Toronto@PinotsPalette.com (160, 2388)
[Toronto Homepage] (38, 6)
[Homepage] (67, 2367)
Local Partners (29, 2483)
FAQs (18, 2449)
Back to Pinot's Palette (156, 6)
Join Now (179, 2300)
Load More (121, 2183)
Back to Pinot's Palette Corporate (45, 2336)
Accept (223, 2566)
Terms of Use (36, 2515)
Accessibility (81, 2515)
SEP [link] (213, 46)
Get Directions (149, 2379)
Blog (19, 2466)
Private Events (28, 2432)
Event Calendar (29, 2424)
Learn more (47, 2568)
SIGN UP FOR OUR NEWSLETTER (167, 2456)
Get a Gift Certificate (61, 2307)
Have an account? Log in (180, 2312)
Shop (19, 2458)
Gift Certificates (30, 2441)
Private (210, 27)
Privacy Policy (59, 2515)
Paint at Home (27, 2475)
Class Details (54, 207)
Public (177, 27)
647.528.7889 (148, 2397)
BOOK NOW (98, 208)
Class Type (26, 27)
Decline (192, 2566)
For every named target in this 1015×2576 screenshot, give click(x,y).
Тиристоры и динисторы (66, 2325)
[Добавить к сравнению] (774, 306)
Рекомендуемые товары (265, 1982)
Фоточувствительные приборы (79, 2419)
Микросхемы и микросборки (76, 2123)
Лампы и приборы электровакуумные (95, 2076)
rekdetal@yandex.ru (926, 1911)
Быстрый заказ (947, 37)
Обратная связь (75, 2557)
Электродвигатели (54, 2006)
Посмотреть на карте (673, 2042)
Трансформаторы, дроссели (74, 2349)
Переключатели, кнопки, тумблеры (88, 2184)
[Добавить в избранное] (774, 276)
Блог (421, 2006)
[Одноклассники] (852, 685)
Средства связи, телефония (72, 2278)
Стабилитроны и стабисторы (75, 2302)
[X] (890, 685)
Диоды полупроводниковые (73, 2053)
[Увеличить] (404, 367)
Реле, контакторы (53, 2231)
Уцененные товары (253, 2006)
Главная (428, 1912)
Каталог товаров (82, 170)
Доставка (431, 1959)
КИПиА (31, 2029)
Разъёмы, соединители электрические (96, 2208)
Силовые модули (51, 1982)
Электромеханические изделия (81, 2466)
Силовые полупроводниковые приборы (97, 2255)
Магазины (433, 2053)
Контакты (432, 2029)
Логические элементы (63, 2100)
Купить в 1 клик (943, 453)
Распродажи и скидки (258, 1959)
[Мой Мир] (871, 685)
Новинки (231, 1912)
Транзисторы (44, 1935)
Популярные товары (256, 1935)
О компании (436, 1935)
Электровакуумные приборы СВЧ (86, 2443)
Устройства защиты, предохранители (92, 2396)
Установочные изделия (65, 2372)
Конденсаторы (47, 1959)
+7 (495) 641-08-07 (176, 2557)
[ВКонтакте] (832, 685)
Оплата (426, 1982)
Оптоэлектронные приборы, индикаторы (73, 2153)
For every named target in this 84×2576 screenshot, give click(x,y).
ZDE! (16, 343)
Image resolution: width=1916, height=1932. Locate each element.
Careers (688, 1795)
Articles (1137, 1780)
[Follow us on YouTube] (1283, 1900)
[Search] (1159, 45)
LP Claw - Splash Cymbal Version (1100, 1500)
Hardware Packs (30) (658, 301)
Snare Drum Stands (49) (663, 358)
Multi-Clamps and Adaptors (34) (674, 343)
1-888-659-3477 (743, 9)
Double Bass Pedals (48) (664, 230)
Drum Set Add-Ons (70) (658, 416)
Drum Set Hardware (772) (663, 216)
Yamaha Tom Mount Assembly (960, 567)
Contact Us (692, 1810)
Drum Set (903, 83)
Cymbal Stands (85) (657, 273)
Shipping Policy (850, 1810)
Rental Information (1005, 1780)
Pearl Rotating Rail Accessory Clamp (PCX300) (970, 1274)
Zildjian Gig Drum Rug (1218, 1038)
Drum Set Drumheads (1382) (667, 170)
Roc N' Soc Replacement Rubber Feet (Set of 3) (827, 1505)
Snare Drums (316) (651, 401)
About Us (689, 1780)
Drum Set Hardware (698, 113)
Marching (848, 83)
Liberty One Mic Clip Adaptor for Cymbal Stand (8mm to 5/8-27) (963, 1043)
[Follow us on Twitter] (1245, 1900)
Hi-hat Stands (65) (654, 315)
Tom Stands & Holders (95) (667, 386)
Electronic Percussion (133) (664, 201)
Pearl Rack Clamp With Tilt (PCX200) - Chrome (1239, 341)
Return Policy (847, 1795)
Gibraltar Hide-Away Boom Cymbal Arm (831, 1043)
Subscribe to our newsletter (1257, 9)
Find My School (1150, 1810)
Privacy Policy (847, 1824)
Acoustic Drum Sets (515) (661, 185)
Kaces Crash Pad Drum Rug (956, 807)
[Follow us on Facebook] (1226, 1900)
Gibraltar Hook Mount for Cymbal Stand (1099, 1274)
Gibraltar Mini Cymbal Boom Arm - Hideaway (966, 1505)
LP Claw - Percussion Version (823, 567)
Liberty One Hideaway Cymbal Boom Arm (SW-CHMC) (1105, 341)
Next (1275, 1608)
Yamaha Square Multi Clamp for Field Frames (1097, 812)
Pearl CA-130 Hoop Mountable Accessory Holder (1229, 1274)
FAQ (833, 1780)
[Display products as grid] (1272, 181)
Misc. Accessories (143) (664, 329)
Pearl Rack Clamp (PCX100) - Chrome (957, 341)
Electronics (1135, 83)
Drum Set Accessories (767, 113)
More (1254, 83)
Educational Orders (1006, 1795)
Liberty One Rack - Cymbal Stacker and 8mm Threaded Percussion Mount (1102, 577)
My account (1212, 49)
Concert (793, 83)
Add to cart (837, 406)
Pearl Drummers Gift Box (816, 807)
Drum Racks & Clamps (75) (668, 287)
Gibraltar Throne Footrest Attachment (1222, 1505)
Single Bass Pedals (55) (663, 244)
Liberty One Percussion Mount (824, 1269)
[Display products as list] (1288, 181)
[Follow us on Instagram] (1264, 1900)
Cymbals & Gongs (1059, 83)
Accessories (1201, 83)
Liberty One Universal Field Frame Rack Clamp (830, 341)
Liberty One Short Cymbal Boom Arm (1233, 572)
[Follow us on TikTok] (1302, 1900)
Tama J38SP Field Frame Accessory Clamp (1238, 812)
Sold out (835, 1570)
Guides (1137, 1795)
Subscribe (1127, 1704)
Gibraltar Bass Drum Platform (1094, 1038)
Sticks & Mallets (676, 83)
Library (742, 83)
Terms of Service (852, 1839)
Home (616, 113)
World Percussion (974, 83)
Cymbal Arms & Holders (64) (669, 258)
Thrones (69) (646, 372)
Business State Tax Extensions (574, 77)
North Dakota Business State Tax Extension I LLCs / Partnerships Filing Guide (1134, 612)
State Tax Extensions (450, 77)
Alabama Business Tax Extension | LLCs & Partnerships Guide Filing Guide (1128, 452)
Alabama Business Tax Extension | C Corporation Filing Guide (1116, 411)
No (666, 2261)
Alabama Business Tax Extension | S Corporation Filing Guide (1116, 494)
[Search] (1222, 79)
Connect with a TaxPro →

## Exercise aim
In the listing above, find each line with "Boom" and copy it.

## Written answer
Gibraltar Hide-Away Boom Cymbal Arm (831, 1043)
Gibraltar Mini Cymbal Boom Arm - Hideaway (966, 1505)
Liberty One Hideaway Cymbal Boom Arm (SW-CHMC) (1105, 341)
Liberty One Short Cymbal Boom Arm (1233, 572)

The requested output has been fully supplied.